Deux semaines après les fêtes, la politique provinciale reprend sans fioritures.
En province Nord, la rentrée des élus s’est faite vite, sans état d’âme et avec des arbitrages lourds de sens.
Une rentrée politique expéditive mais assumée
Le vendredi 16 janvier 2026, les 22 conseillers de la province Nord faisaient leur rentrée politique.
Une séance courte, dense, presque administrative, loin des grandes envolées budgétaires.
Premier acte fort : le décalage du vote du budget primitif au 27 février. Un choix assumé par l’exécutif provincial, qui revendique une méthode prudente, loin des improvisations.
« Ça fait plusieurs années qu’on pratique ainsi », rappelle la première vice-présidente, Nadeige Faivre-Wackenthaler.
La raison est claire : attendre des données fiables sur l’assiette fiscale réelle.
La province Nord refuse de bâtir un budget à l’aveugle. Elle attend des informations consolidées de la Nouvelle-Calédonie, notamment sur les recettes attendues.
Dans un contexte économique dégradé, cette prudence budgétaire tranche avec les discours anxiogènes.
Ici, pas de promesses irréalistes, mais une ligne claire : gouverner avec des chiffres, pas avec des slogans.
Continuité du service public et soutien aux médias
Le report du budget n’entraîne aucune rupture du service public. L’assemblée a voté, en parallèle, des mesures d’urgence ciblées.
Premier dossier : le soutien à l’information locale. La province accorde 29,17 millions de francs CFP à la Société de télévision radio (STR).
Cette subvention vise à garantir la continuité de Caledonia, chaîne d’information essentielle dans le Nord. Un choix politique assumé : l’information locale n’est pas une variable d’ajustement.
Dans une période de tensions sociales et économiques, maintenir un média d’information opérationnel relève de l’intérêt général. La majorité provinciale assume un soutien direct, sans posture moralisatrice.
Ce vote démontre une chose : même sans budget primitif adopté, l’exécutif agit. La continuité institutionnelle prime sur les querelles de calendrier.
Enseignement privé, avances financières et dossier minier explosif
Autre dossier sensible : l’enseignement privé, fragilisé par de lourdes difficultés financières. La province redoute des fermetures d’internats et de cantines, notamment au sein du réseau catholique.
La communication est jugée insuffisante. À un mois de la rentrée, aucune confirmation officielle n’a été transmise, malgré des annonces informelles.
« La communication manque énormément », déplore Nadeige Faivre-Wackenthaler. Une inquiétude partagée par de nombreuses familles du Nord.

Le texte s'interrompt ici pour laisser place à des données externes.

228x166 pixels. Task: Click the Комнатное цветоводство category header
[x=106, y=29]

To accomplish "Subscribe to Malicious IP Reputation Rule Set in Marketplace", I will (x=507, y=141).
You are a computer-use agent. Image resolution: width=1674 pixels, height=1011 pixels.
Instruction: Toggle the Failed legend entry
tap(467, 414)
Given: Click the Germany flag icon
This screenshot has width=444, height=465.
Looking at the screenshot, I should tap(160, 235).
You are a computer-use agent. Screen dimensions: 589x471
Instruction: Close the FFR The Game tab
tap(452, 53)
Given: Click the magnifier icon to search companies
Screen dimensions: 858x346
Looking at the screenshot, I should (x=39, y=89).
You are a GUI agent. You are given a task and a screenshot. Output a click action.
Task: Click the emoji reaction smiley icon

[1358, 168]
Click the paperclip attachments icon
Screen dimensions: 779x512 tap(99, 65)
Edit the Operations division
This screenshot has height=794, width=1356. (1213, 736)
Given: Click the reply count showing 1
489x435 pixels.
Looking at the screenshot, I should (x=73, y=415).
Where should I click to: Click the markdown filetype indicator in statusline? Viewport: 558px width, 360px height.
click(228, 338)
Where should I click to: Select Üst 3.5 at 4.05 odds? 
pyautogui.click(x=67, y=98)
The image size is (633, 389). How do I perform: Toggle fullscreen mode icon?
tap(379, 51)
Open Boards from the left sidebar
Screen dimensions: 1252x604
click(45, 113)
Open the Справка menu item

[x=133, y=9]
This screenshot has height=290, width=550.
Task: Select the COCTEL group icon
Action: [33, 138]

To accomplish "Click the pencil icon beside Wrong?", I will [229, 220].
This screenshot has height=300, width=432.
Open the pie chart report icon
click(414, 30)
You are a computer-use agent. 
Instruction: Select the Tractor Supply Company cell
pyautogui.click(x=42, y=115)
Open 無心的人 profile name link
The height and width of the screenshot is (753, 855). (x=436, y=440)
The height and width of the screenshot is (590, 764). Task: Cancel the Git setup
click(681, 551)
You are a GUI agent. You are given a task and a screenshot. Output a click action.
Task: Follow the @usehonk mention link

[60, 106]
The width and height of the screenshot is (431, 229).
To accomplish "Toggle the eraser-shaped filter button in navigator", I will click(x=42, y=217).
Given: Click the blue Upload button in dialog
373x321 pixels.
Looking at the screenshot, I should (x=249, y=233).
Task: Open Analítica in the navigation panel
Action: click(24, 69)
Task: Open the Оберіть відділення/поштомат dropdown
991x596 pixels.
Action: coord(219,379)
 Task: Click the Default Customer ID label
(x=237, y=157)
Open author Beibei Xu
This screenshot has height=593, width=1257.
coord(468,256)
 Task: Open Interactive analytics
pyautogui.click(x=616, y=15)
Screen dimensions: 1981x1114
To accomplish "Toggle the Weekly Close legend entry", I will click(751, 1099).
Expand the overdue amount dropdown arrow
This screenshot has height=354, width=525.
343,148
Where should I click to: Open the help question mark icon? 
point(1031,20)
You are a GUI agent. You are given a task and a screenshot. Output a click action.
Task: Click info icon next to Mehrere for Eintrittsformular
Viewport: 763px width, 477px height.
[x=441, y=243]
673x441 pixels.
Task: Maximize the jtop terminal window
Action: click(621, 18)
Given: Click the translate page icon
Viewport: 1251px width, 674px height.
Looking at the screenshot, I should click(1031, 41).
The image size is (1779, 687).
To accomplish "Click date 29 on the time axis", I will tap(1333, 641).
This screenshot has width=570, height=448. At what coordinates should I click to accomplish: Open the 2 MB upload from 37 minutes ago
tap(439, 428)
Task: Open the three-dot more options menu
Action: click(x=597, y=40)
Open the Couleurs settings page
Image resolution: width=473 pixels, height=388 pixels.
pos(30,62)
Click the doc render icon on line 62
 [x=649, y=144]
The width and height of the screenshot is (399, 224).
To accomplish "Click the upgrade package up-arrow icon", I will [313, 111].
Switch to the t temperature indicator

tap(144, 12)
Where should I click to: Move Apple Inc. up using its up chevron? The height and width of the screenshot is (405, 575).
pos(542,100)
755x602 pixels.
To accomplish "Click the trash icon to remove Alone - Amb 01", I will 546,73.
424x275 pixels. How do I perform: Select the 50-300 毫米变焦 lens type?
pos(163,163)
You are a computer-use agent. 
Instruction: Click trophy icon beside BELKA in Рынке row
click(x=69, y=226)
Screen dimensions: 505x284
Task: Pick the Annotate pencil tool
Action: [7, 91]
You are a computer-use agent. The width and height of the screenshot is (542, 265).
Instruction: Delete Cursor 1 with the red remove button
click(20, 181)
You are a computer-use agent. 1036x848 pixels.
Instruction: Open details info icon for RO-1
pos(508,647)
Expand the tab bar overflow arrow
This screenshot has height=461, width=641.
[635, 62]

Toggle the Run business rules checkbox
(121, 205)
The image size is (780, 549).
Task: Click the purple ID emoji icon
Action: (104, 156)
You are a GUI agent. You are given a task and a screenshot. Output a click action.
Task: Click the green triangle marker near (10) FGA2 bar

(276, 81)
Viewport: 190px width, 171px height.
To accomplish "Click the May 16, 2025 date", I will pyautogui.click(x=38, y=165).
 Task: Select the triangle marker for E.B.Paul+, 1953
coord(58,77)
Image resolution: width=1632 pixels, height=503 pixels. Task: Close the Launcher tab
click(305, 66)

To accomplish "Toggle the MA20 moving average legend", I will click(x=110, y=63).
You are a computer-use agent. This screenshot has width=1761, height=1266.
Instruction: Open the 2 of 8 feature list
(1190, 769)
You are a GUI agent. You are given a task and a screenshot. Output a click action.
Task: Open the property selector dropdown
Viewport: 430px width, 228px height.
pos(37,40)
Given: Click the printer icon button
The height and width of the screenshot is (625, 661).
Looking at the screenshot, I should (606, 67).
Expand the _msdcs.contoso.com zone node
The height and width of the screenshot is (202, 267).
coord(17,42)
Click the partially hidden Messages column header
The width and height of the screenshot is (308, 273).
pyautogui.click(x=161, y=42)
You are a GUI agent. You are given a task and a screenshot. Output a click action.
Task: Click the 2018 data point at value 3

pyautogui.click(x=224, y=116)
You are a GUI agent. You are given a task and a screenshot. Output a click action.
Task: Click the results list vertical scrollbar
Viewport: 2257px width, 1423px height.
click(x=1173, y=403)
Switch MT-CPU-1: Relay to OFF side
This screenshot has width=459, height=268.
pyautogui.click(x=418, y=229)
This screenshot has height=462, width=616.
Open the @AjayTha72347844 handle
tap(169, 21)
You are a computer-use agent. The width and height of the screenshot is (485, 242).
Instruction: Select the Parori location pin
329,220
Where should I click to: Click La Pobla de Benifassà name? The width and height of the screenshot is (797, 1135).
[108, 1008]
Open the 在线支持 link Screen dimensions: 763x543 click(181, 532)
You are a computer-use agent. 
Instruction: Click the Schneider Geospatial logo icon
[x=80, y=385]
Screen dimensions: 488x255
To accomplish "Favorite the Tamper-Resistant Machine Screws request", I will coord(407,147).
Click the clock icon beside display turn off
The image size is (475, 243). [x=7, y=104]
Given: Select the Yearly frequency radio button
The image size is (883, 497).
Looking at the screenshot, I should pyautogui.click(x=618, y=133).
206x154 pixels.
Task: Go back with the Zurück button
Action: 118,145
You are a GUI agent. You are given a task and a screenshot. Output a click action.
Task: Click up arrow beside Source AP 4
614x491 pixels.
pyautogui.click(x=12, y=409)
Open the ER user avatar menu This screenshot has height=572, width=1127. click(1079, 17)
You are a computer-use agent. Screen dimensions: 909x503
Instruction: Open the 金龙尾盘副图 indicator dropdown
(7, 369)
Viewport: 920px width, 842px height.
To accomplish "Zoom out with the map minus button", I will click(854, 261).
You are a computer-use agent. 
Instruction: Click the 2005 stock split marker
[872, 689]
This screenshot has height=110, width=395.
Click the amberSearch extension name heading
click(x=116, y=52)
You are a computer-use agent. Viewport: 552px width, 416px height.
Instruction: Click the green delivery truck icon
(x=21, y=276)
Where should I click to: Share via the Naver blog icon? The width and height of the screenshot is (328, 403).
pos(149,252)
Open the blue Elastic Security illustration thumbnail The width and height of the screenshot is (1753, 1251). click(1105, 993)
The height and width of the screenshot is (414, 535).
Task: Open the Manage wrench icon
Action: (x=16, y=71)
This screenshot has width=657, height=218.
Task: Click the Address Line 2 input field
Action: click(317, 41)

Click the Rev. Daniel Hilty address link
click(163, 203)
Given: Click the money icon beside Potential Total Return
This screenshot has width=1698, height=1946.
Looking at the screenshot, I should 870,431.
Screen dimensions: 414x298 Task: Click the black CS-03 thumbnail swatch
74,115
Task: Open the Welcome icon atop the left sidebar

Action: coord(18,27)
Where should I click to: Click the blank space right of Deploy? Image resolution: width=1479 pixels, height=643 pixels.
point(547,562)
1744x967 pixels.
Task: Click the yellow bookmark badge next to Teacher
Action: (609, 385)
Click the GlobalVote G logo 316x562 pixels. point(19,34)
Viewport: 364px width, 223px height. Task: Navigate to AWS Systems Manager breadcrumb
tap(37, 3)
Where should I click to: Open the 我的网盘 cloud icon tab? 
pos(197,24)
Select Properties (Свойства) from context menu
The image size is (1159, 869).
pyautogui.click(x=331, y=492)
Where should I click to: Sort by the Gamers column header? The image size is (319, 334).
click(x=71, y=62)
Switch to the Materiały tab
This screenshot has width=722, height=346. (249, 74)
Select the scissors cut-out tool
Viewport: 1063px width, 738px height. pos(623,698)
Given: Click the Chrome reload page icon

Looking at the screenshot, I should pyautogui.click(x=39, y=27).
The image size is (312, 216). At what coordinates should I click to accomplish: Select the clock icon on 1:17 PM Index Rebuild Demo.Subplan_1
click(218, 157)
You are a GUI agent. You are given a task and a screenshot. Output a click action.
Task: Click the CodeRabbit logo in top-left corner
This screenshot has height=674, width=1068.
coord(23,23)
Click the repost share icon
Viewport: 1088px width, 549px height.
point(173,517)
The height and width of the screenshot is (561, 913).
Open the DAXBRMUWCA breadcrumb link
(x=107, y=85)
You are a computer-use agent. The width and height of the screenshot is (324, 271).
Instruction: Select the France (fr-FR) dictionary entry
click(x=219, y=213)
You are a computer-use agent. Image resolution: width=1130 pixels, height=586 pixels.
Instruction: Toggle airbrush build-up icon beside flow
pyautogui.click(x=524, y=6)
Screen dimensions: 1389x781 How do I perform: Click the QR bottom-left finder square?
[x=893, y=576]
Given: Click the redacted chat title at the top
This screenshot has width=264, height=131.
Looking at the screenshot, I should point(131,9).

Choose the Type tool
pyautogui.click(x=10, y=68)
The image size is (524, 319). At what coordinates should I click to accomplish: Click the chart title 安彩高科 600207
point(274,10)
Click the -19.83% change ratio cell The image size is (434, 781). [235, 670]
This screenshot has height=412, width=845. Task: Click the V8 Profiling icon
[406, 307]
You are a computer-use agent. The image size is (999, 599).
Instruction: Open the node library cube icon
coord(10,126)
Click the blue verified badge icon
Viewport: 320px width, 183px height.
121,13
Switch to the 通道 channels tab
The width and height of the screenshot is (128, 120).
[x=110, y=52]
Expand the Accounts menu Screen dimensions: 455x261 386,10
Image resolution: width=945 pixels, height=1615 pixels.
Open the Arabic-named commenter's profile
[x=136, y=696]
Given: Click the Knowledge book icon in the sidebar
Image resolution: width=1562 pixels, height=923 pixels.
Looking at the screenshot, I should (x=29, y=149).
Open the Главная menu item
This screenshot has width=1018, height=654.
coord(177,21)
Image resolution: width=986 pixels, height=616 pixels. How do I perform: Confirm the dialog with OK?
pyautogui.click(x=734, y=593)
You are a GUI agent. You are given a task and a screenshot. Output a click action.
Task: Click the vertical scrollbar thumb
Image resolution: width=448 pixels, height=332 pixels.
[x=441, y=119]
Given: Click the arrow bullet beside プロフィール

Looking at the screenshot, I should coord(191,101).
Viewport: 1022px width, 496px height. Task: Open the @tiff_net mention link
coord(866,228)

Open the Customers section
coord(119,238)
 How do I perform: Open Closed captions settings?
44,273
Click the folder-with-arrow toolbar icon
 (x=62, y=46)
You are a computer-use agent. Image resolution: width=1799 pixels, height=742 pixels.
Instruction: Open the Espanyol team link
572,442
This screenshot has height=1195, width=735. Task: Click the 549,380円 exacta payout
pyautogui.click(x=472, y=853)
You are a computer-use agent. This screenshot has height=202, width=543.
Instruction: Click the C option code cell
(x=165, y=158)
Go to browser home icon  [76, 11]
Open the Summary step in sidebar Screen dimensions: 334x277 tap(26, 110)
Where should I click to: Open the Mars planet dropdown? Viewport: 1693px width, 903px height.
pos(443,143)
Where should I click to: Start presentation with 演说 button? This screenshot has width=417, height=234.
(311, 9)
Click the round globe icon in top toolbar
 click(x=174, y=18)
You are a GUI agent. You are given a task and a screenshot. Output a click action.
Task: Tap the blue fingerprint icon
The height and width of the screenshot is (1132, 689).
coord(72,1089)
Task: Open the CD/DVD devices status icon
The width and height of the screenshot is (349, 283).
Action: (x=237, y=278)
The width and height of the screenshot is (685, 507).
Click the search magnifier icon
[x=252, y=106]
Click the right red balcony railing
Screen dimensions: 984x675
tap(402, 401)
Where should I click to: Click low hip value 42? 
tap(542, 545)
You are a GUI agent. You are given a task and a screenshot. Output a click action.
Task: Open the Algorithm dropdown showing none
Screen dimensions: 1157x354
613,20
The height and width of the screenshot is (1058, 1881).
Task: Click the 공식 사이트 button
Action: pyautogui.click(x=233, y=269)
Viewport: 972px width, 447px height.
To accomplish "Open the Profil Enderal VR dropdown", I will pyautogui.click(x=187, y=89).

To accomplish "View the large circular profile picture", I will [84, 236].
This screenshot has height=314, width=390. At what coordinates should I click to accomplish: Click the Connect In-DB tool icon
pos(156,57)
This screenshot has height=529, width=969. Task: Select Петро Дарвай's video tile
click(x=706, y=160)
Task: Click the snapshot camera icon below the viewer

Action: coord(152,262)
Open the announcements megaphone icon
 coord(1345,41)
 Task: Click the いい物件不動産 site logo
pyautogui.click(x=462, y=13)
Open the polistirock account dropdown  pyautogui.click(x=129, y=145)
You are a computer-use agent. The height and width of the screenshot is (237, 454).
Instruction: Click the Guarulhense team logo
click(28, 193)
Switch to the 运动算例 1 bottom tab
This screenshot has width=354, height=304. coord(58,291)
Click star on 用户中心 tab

Pour éviter toute rupture, la province vote une avance globale de 11,45 millions de francs CFP. Objectif : garantir la poursuite des missions éducatives.
La répartition est précise :
– 4,35 millions pour la Direction diocésaine de l’enseignement catholique
– 3 millions pour la FELP, Fédération de l’enseignement libre protestant
– 2,14 millions pour la Communauté des alliances scolaires et éducatives du Bwakadra, à Kaala-Gomen
– 1,9 million pour le collège Boaouva-Kaleba, à Poum
Enfin, dernier dossier lourd : la Société minière du Pacifique Sud (SMSP). La province doit régulariser une caution, impliquant une provision de 1,26 milliard de francs CFP.
Depuis 2021, la collectivité active ses garanties d’emprunt pour soutenir l’entreprise. La crise du nickel frappe de plein fouet la SMSP et sa filiale NMC.
Pas de discours idéologique ici : des faits, des chiffres et une gestion contrainte. La province Nord assume ses engagements, tout en mesurant les risques financiers.
La prochaine séance publique est fixée au 28 janvier. Une chose est sûre : derrière une rentrée discrète, les enjeux restent explosifs.